> _What this task involves_: The answer must be every line below that holds the word "agent".

> _Records shown_:
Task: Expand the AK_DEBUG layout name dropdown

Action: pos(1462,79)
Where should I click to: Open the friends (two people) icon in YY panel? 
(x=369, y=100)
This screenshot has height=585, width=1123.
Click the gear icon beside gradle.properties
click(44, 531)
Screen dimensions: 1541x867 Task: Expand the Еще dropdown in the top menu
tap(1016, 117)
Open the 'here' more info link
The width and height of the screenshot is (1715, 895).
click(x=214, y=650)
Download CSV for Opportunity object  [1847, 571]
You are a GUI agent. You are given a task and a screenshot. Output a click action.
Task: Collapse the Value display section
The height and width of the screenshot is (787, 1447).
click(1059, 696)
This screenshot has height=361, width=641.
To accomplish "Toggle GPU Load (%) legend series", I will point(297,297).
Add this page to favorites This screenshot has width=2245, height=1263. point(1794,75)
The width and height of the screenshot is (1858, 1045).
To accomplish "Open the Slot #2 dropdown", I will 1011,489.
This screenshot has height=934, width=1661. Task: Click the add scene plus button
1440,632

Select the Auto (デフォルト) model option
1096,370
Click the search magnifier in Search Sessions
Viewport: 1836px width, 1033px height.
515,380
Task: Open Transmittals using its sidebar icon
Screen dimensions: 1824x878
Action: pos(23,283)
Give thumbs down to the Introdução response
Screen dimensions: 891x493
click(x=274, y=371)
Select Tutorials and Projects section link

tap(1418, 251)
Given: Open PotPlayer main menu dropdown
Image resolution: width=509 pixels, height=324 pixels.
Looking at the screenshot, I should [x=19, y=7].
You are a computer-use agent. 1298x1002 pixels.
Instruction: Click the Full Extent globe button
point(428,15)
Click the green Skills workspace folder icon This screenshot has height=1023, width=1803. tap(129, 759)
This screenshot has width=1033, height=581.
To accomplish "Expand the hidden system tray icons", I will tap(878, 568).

> _Written solution_:
You are a GUI agent. You are given a task and a screenshot. Output a click action.
You are a computer-use agent. 1298x1002 pixels.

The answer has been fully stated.